A Comparative Evaluation of the Distribution of Concanavalin A-Binding Sites on the Surfaces of Normal, Virally-Transformed, and Protease-Treated Fibroblasts

Abstract

The topographical distributions of concanavalin A-binding sites on the surfaces of 3T3, proteasetreated 3T3, and simian virus 40-transformed 3T3 cultured mouse fibroblasts appear to be different, as shown by a shadow-cast replica technique using concanavalin A and a hemocyanin marker, or as shown previously on isolated membranes with concanavalin A coupled to ferritin. However, chemical fixation of cells before labeling with concanavalin A and hemocyanin, or labeling exclusively at 4 degrees , allows one to distinguish between inherent concanavalin A-binding-site topography and potential rearrangement of sites induced by the action of the multivalent concanavalin A molecule itself.

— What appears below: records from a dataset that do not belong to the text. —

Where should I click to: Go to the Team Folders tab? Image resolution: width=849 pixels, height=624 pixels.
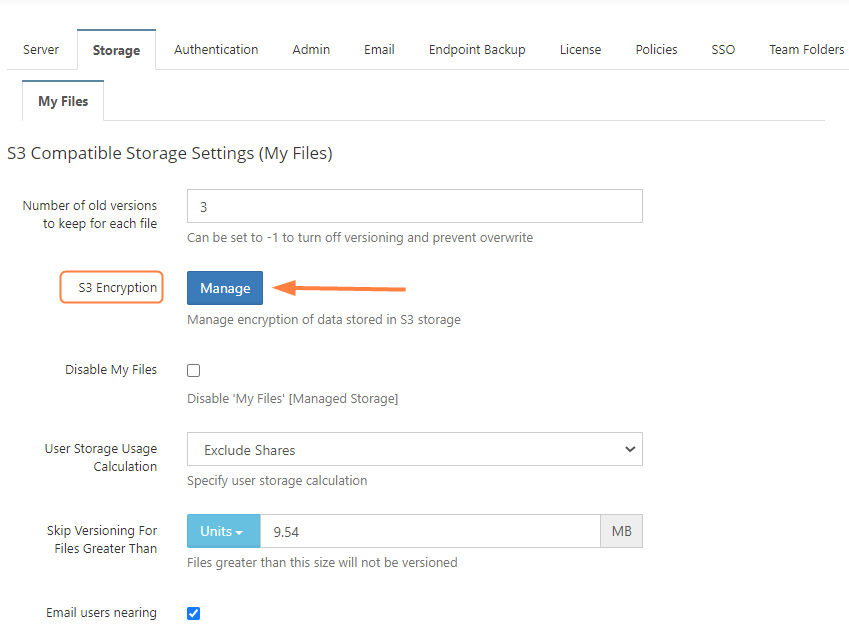(806, 49)
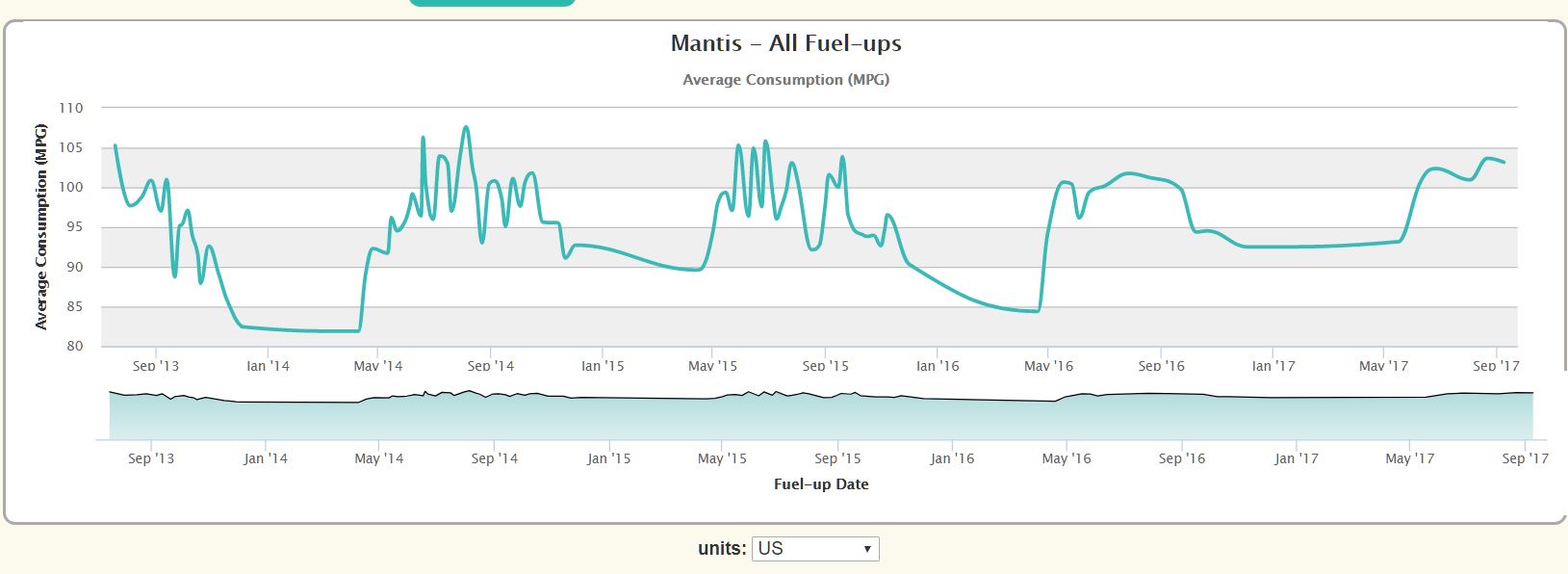Select the highest line peak near Sep '14
Screen dimensions: 1568x574
point(466,127)
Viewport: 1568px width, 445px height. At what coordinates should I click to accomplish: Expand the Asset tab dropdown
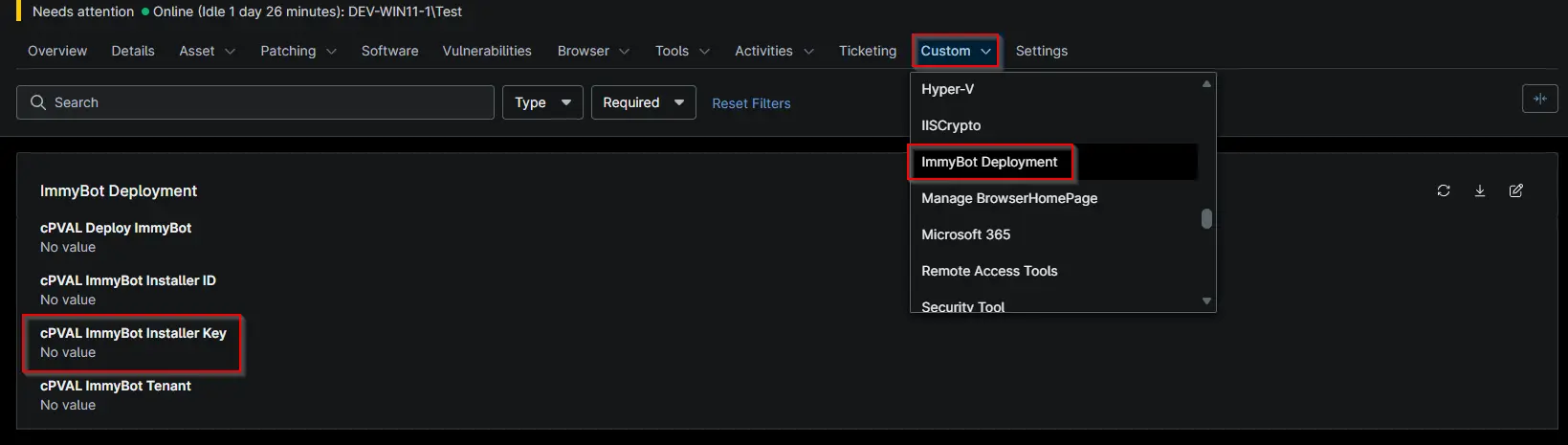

The inherent distribution of binding sites on 3T3, protease-treated 3T3, and transformed cells is actually the same on all cells, i.e., dispersed and random. Treatment of unfixed transformed or protease-treated 3T3 cells, but not normal 3T3 cells, with concanavalin A and hemocyanin at 37 degrees (or at 4 degrees with subsequent warming to 37 degrees ), however, results in clustering of binding sites, presumably due to crosslinking of neighboring lectin-binding sites by the quadrivalent concanavalin A. Thus, the underlying difference between concanavalin A-binding sites on normal as compared with transformed or protease-treated normal cells lies not in the inherent topography of binding sites, but rather in the susceptibility of the sites to aggregation by concanavalin A. The latter may reflect an increased mobility of lectin-binding sites on transformed or protease-treated cells.